Goal: Rewrite the part of the material that opens with the line containing "Kontakt (183, 301)" and closes with the line containing "Renwez 08 : dératisation (28, 1390)", swapping "dératisation" for "désinsectisation" and leaving everything else unchanged.

Dataset records:
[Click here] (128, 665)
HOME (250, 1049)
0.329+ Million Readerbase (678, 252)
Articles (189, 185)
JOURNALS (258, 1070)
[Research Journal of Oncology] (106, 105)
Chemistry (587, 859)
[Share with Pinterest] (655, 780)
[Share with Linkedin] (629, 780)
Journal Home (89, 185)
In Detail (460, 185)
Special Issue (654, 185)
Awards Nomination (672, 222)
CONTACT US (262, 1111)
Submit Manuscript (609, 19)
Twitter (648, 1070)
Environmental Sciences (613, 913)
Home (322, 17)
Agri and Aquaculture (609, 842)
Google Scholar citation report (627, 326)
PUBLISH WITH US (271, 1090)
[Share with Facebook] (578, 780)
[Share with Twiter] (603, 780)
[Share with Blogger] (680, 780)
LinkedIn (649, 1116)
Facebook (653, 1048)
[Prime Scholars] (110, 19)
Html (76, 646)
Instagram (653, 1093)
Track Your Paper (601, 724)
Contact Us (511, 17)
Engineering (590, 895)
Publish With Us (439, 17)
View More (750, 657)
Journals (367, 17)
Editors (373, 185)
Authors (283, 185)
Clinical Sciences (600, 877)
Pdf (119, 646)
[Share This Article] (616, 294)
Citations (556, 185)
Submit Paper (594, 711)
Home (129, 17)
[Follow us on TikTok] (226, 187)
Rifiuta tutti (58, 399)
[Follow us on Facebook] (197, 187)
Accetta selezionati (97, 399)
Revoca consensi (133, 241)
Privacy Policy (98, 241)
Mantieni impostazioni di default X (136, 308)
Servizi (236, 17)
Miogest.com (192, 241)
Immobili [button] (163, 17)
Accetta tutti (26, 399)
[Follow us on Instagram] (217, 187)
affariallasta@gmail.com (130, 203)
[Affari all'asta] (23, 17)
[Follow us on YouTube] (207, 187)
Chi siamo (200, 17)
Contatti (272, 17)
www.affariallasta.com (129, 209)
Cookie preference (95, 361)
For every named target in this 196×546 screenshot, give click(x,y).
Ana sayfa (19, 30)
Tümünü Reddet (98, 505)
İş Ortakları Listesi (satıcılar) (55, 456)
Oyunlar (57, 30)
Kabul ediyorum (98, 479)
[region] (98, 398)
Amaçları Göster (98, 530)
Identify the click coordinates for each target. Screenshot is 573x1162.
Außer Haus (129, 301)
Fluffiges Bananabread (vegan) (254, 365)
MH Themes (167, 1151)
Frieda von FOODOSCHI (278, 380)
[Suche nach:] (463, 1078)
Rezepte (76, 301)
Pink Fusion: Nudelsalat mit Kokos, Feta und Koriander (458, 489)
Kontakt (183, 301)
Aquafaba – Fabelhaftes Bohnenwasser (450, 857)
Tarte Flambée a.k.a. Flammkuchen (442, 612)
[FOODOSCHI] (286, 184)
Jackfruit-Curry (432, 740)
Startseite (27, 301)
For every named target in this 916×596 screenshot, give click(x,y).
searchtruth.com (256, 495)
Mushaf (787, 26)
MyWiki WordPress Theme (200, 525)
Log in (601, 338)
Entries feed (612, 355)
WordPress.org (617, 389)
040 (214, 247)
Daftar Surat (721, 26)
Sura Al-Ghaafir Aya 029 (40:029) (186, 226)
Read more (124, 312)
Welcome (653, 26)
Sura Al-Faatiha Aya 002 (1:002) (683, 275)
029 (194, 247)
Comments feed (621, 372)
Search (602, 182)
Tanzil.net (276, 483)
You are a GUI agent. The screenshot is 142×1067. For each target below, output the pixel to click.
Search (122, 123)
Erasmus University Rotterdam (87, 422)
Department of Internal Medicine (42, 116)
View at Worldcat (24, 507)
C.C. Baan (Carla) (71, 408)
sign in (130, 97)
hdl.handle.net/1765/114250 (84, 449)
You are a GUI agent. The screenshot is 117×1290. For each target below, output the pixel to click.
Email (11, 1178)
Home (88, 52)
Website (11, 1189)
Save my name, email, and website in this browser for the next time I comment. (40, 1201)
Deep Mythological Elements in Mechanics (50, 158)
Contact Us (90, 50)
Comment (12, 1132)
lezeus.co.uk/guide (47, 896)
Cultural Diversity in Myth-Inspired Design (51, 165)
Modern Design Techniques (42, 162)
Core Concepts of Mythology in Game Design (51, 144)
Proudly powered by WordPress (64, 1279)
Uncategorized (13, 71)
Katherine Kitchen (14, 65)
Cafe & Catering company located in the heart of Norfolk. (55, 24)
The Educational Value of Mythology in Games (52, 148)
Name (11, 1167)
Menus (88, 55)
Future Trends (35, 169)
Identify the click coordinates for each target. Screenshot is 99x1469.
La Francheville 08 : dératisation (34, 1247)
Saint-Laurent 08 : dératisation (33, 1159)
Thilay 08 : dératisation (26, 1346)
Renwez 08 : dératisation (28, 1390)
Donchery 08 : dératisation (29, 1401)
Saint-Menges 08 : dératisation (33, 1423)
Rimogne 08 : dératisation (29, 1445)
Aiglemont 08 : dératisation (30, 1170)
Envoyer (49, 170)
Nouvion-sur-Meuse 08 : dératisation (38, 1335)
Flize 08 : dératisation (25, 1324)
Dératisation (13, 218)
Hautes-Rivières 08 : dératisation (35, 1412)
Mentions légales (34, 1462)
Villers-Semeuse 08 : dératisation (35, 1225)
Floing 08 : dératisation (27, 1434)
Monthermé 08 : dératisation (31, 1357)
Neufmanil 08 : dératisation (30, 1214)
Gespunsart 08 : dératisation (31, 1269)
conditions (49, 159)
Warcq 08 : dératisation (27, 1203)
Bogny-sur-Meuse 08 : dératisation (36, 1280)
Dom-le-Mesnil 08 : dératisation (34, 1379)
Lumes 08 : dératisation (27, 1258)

Output for this exercise:
Kontakt (183, 301)
Aquafaba – Fabelhaftes Bohnenwasser (450, 857)
Tarte Flambée a.k.a. Flammkuchen (442, 612)
[FOODOSCHI] (286, 184)
Jackfruit-Curry (432, 740)
Startseite (27, 301)
For every named target in this 916×596 screenshot, give click(x,y).
searchtruth.com (256, 495)
Mushaf (787, 26)
MyWiki WordPress Theme (200, 525)
Log in (601, 338)
Entries feed (612, 355)
WordPress.org (617, 389)
040 (214, 247)
Daftar Surat (721, 26)
Sura Al-Ghaafir Aya 029 (40:029) (186, 226)
Read more (124, 312)
Welcome (653, 26)
Sura Al-Faatiha Aya 002 (1:002) (683, 275)
029 (194, 247)
Comments feed (621, 372)
Search (602, 182)
Tanzil.net (276, 483)
You are a GUI agent. The screenshot is 142×1067. For each target below, output the pixel to click.
Search (122, 123)
Erasmus University Rotterdam (87, 422)
Department of Internal Medicine (42, 116)
View at Worldcat (24, 507)
C.C. Baan (Carla) (71, 408)
sign in (130, 97)
hdl.handle.net/1765/114250 (84, 449)
You are a GUI agent. The screenshot is 117×1290. For each target below, output the pixel to click.
Email (11, 1178)
Home (88, 52)
Website (11, 1189)
Save my name, email, and website in this browser for the next time I comment. (40, 1201)
Deep Mythological Elements in Mechanics (50, 158)
Contact Us (90, 50)
Comment (12, 1132)
lezeus.co.uk/guide (47, 896)
Cultural Diversity in Myth-Inspired Design (51, 165)
Modern Design Techniques (42, 162)
Core Concepts of Mythology in Game Design (51, 144)
Proudly powered by WordPress (64, 1279)
Uncategorized (13, 71)
Katherine Kitchen (14, 65)
Cafe & Catering company located in the heart of Norfolk. (55, 24)
The Educational Value of Mythology in Games (52, 148)
Name (11, 1167)
Menus (88, 55)
Future Trends (35, 169)
Identify the click coordinates for each target. Screenshot is 99x1469.
La Francheville 08 : désinsectisation (34, 1247)
Saint-Laurent 08 : désinsectisation (33, 1159)
Thilay 08 : désinsectisation (26, 1346)
Renwez 08 : désinsectisation (28, 1390)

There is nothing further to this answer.